O objetivo do Podemos é combinar essa prestação com as ajudas que algumas comunidades autônomas já oferecem para famílias de baixa renda. “Em muitas comunidades já existem salários de inserção para aqueles que não têm recursos e que não têm trabalho. Nós dissemos que será preciso harmonizá-los e estamos perguntando a especialistas quanto custaria até o último euro”, disse Errejón na quinta-feira. E acrescentou: “Há uma pista. Na Andaluzia, concorremos com um programa de emergência cidadã que dizia que era preciso pagar antes os salários sociais que cobrissem as famílias do que, por exemplo, os gastos da Administração como remunerações aos altos cargos”.

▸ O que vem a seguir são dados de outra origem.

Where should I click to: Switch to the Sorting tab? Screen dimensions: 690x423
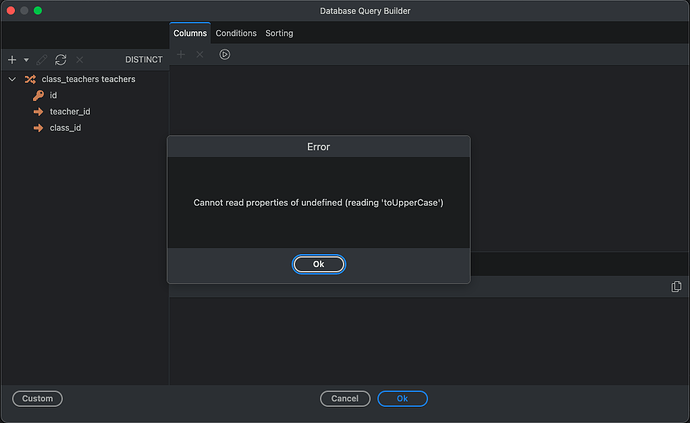[x=279, y=33]
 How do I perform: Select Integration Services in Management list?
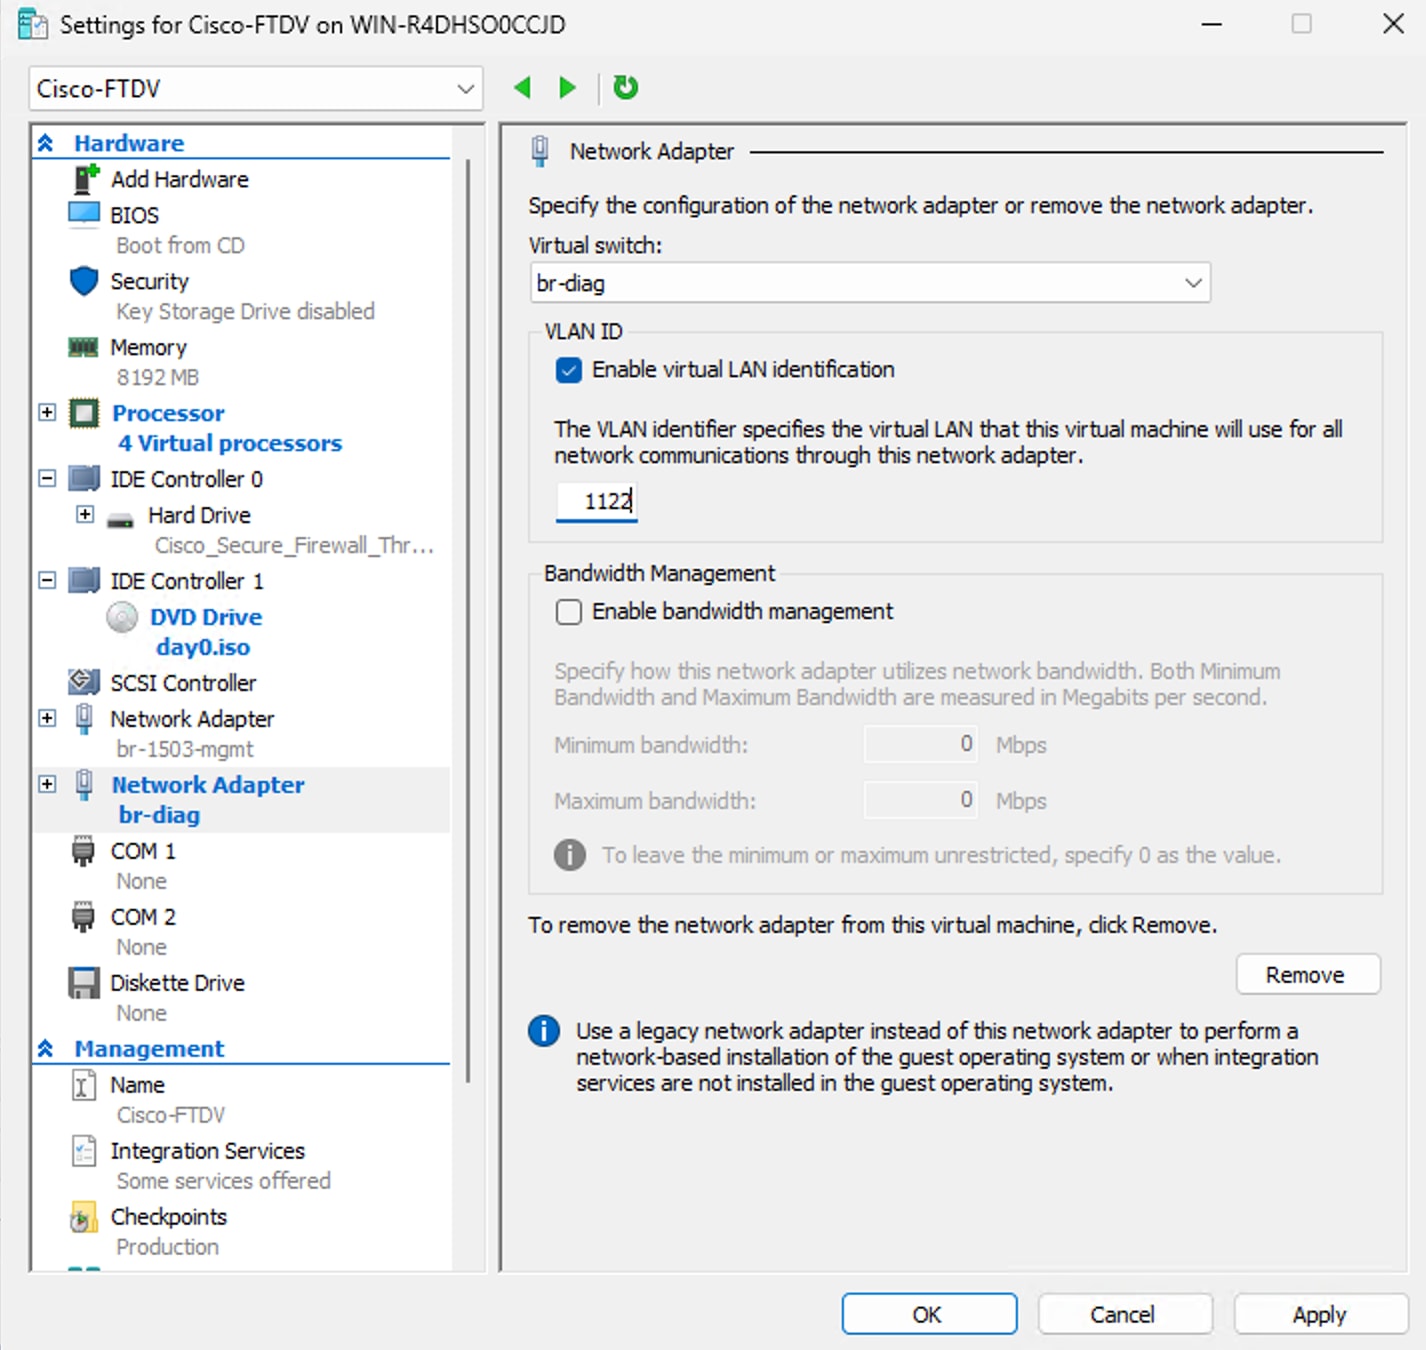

O cabeça de lista do Podemos na Comunidade de Madri, José Manuel López, pareceu abandonar de forma definitiva, ao menos para essa região, a ideia da renda básica universal. Não obstante, um debate organizado na terça-feira pelo Instituto 25 de Maio, a fundação do Podemos, voltou a pôr sobre a mesa a proposta, que demandam muitos simpatizantes da formação. Essa é uma das discussões que estiveram presentes no processo de elaboração programática, que será apresentado na semana que vem. Enquanto isso, a prioridade é calcular a viabilidade do projeto.